Real change in campaign ‘08: Stop hating the other party.
Hate can turn into hypocrisy, and it kills thinking. So I'm trying to watch it.
New York
As angry and politically active as I am this presidential election, I'm starting to notice a problem as I fight for my side: The more engaged I am and the more the polls seesaw, the more I find I have an ugly desire to see the worst in the other side. The technical term for this condition is hate.
Maybe you've had a bit of the same problem?
Try this experiment: Imagine that last week you read a report that the candidate you oppose did something truly awful – assaulted someone, took a bribe – something like that. The polls swing toward your side. Then, today, you learn it's untrue – the candidate is innocent. How do you feel? Disappointed? I think I know the feeling. It's a bad sign.
Here's why: Hate has the annoying tendency to turn into hypocrisy. I laugh with glee when my side catches the other's lies and follies. To a point, that's healthy and cathartic.
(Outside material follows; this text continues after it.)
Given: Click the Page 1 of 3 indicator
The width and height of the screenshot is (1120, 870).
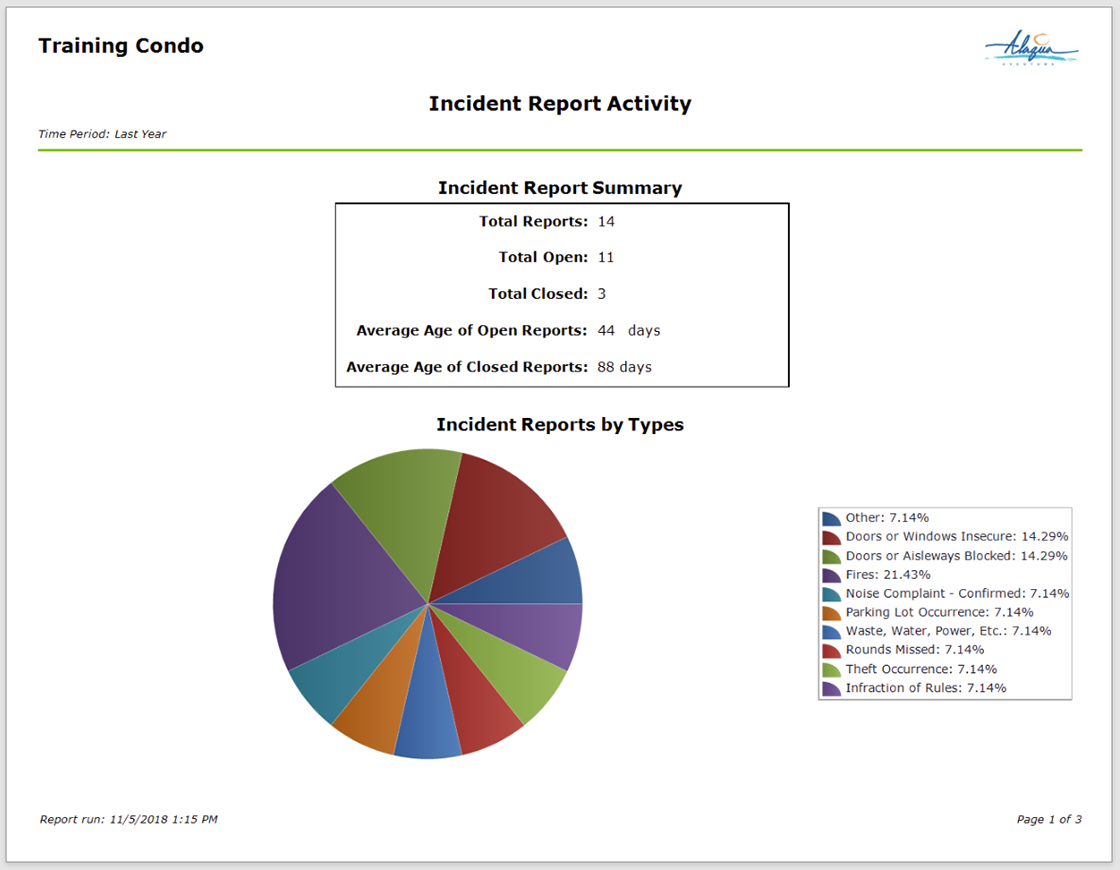Looking at the screenshot, I should point(1049,819).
But you don't hear me laughing when the other side returns the favor. Then I discount the point and quietly fume at the attack itself. Don't they understand our side is the good one?
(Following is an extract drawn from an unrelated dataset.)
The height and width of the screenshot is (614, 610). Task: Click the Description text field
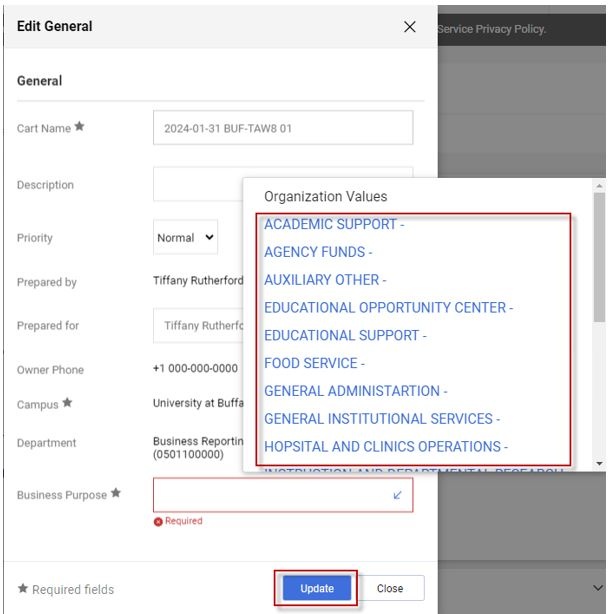[198, 185]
And so it goes: They smear us; we uncover the truth about them. They have corrupt contributors; we're creating a badly needed war chest. Their moral difficulties are untenable; ours, if any, are excusable.
Hate also kills thinking. In 2004, my wife and I did a simple exercise with some of our liberal and conservative friends.
We asked each to imagine seeing their side from the other's perspective. "We're not asking you to agree with them," we said, "we're just asking if you can understand them."
Though our friends were educated, compassionate, and capable of great empathy, they found our request impossible. "I can't," they said. "Maybe I should, but I can't. They're just crazy – or evil." Perhaps you felt that way recently as you watched one of the conventions. "Who are those people?"
Why do politics alienate us? It's true we are more polarized now than we once were, but there never was an idyllic age when politics was kind and gentle. It has always been prone to verbal viciousness, and I think I know one reason why: Physical violence is a no-no.
Politics is a field of battle where bloodshed is discouraged, but much is allowed. At its best, politics can ennoble us; more often, it makes us smaller, and there's nothing new about that. In the 1800 presidential campaign, Thomas Jefferson paid a journalist to publish claims his opponent and friend, John Adams, was deranged.
An inconvenient truth of the political heart is that it's prone to bring out in us the very things we say we hate about the other side. "We have met the enemy," said Pogo, "and he is us." That's true even if we say we want hope and change, and it's true even if we say we believe in loving our enemies.
In warning about hatred, am I buying in to naive rhetoric about ending partisan politics? Insisting that, "If you can't say anything nice, don't say anything at all?" Hardly.
A Far Side cartoon captures the danger of mere niceness well: "Although skilled with their pillow arsenal, the Wimpodites were favorite targets of Viking attacks." What then?
Fight hard and well. My wife and I discovered something odd about politics recently: Good political activism – as opposed to sitting around stewing with rage – gave us a measure of peace. If our side won, we rejoiced, knowing we'd helped a little; if it lost, we mourned without bitterness, while acquaintances who'd sat on the sidelines stewed.
I've also learned something recently from Olympic swimmer Michael Phelps: anger can be fuel. I plan to be active this season. And I aim to win.
But can I fight hard without damaging my heart, my relationships, or the country I claim to love?
Borrowing from two astute politicians, Martin Luther King, Jr. and Abraham Lincoln, I'm looking for ways to want good things for the other side, see the good in them, and genuinely see the force of their arguments.
Easy to say, hard to do, but I'm trying. I don't think that means I have to give up my favorite comedians; it does mean checking facts. (Factcheck.org, anyone?)
Even more, it means watching out for the times when I'm savoring bad reports about the other side, thinking, "now we've got you, you @#$&!"
Think of it as a kind of counterinsurgency. Or a response to another, more serious, inconvenient truth.
• Seth Freeman is a professor of conflict management at New York University's Stern School of Business and Columbia Business School.